When I was working at the IBM Speech group circa 1999 as a contractor on an embe...

When I was working at the IBM Speech group circa 1999 as a contractor on an embedded speech system (IBM Personal Speech Assistant), I discussed with Raimo Bakis (a researcher there then) this issue of such metadata and how it might improve conversational speech recognition. It turned out that IBM ViaVoice detected some of that metadata (like pitch/tone as a reflection of emotion) -- but then on purpose threw it away rather than using it for anything. Back then it was so much harder to get speech recognition to do anything useful -- beyond limited transcripts of audio with ~5% error rates that was good enough mainly for searching -- that perhaps doing that made sense. Very interesting to see such metadata in use now both in speech recognition and in speech generation.
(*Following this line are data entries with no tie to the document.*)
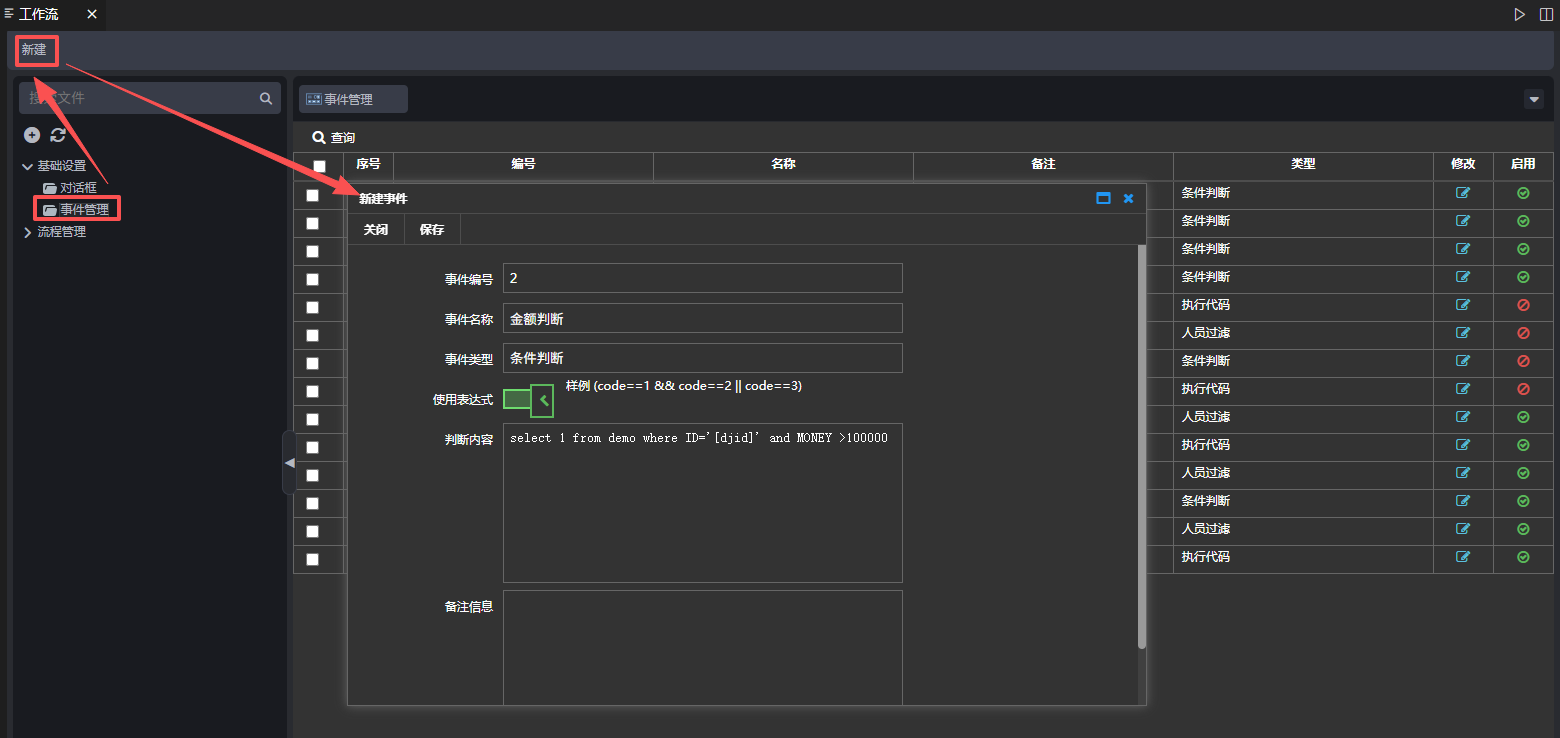Check the select-all checkbox in table header

(x=319, y=166)

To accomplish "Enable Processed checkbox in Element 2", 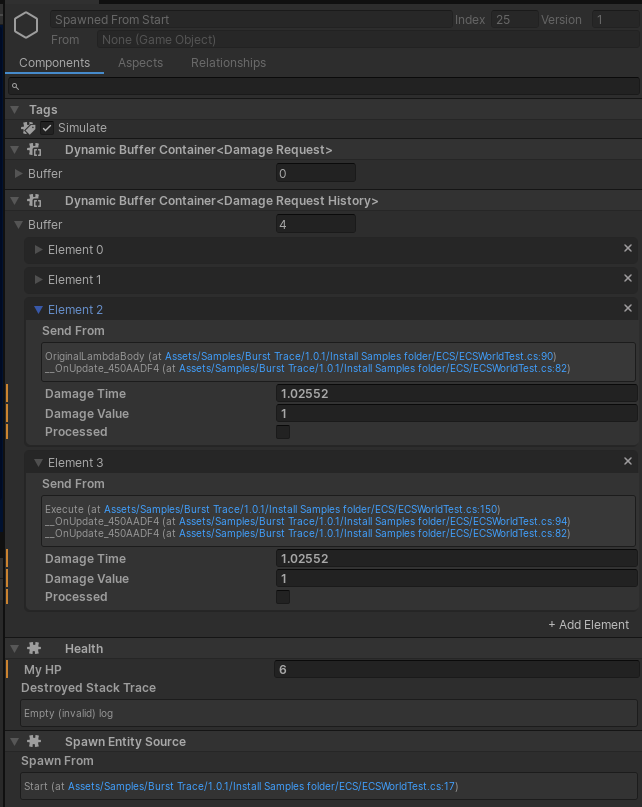I will pyautogui.click(x=285, y=431).
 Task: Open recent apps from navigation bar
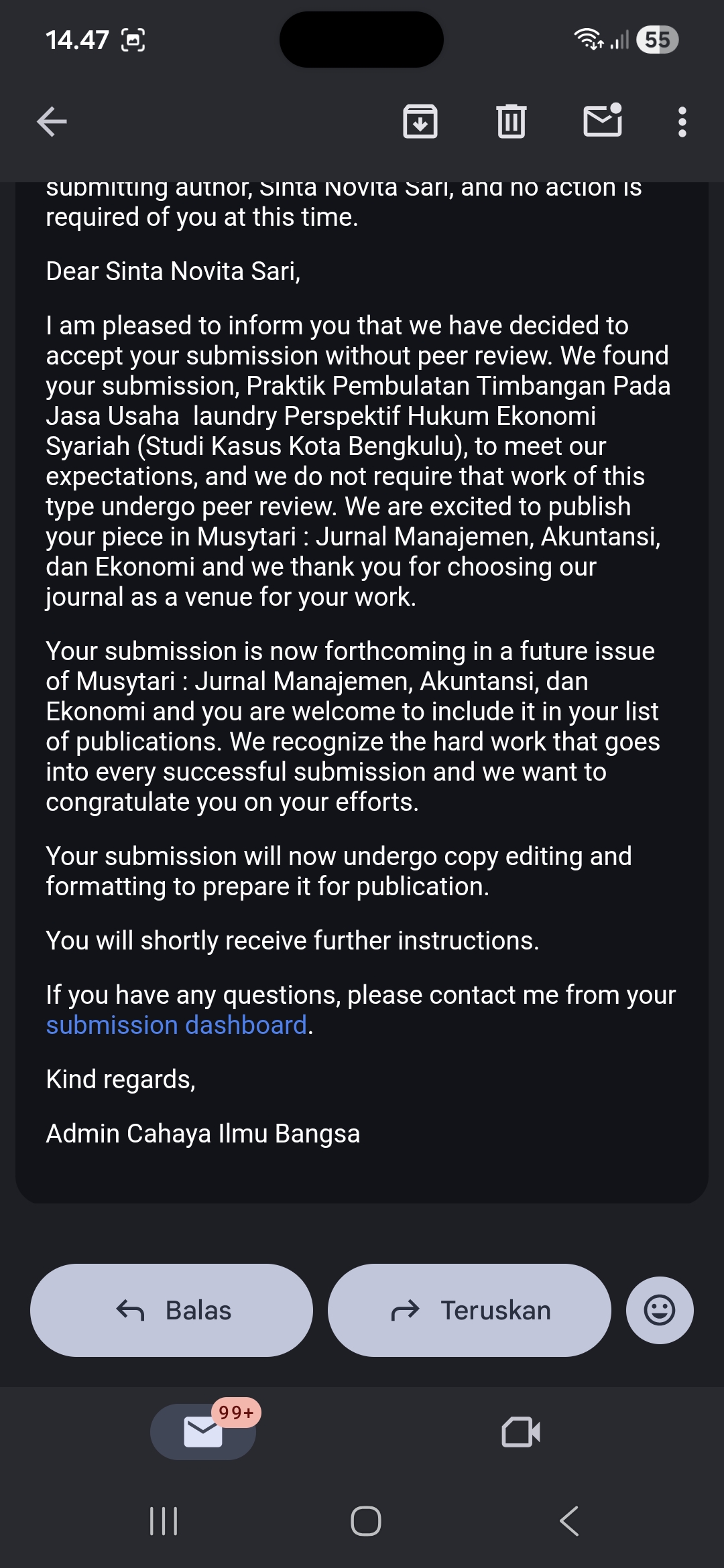click(164, 1521)
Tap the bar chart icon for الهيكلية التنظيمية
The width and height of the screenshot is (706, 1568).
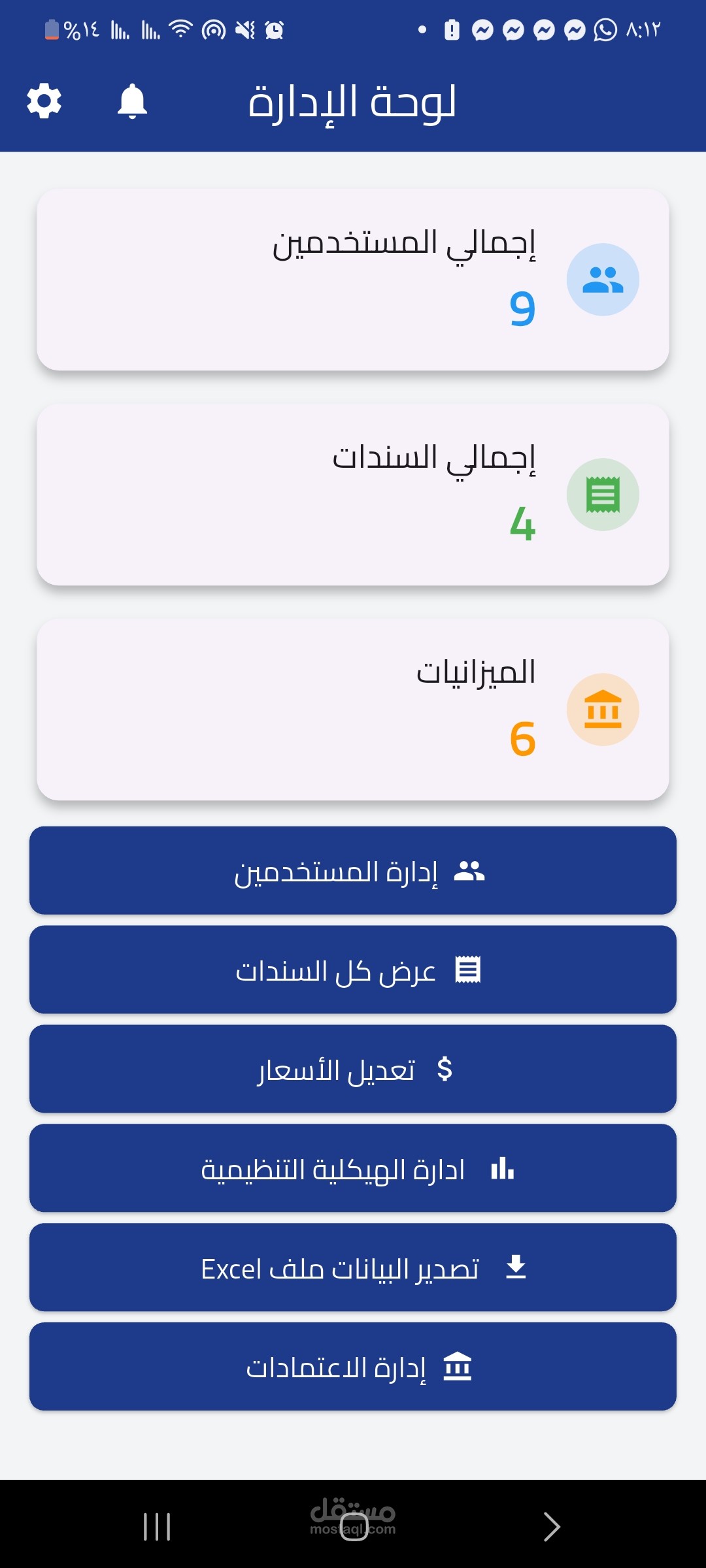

More on the IBM Personal Speech Assistant for which I am on a patent (since expired) by Liam Comerford: http://liamcomerford.com/alphamodels3.html "The Personal Speech Assistant was a project aimed at bringing the spoken language user interface into the capabilities of hand held devices. David Nahamoo called a meeting among interested Research professionals, who decided that a PDA was the best existing target. I asked David to give me the Project Leader position, and he did. On this project I designed and wrote the Conversational Interface Manager and the initial set of user interface behaviors. I led the User Interface Design work, set specifications and approved the Industrial Design effort and managed the team of local and offsite hardware and software contractors. With the support of David Frank I interfaced it to a PC based Palm Pilot emulator. David wrote the Palm Pilot applications and the PPOS extensions and tools needed to support input from an external process. Later, I worked with IBM Vimercati (Italy) to build several generations of processor cards for attachment to Palm Pilots. Paul Fernhout, translated (and improved) my Python based interface manager into C and ported it to the Vimercati coprocessor cards. Jan Sedivy's group in the Czech Republic Ported the IBM speech recognizer to the coprocessor card. Paul, David and I collaborated on tools and refining the device operation. I worked with the IBM Design Center (under Bob Steinbugler) to produce an industrial design. I ran acoustic performance tests on the candidate speakers and microphones using the initial plastic models they produced, and then farmed the design out to Insync Designs to reduce it to a manufacturable form. Insync had never made a functioning prototype so I worked closely with them on Physical UI and assemblability issues. Their work was outstanding. By the end of the project I had assembled and distributed nearly 100 of these devices. These were given to senior management and to sales personnel."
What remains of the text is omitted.